Problem requirements> Repeat exactly the lines from the line containing "Click the Reverb knob" to the last line of the listing, including both.
*** Information ***
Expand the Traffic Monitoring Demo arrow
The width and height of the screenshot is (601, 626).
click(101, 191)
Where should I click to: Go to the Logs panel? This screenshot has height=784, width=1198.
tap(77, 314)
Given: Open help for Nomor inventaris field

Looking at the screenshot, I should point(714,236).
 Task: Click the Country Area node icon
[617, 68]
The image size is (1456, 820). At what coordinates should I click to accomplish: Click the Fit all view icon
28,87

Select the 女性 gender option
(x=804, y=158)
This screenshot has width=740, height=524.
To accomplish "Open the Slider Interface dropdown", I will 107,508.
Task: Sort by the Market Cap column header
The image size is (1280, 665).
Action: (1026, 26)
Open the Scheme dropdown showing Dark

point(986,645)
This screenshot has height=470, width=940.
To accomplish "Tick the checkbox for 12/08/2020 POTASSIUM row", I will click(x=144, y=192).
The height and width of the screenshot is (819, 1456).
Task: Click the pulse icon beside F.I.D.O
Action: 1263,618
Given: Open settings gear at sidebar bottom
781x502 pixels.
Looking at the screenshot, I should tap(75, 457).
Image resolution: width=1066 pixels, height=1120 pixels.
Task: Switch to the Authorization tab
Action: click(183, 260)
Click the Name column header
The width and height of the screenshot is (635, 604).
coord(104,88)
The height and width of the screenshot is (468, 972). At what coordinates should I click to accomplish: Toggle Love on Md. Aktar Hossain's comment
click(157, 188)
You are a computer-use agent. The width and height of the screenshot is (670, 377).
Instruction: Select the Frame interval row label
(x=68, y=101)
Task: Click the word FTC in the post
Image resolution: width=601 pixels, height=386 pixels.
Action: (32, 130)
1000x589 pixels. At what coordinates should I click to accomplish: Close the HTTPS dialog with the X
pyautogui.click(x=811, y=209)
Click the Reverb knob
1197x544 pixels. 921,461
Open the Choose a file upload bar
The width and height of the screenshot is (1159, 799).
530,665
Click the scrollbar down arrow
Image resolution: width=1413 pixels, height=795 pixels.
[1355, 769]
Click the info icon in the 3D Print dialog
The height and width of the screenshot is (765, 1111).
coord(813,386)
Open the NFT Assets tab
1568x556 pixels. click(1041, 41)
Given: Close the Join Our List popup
*** End of Information ***
Output below>
Click the Reverb knob
1197x544 pixels. 921,461
Open the Choose a file upload bar
The width and height of the screenshot is (1159, 799).
530,665
Click the scrollbar down arrow
Image resolution: width=1413 pixels, height=795 pixels.
[1355, 769]
Click the info icon in the 3D Print dialog
The height and width of the screenshot is (765, 1111).
coord(813,386)
Open the NFT Assets tab
1568x556 pixels. click(1041, 41)
Given: Close the Join Our List popup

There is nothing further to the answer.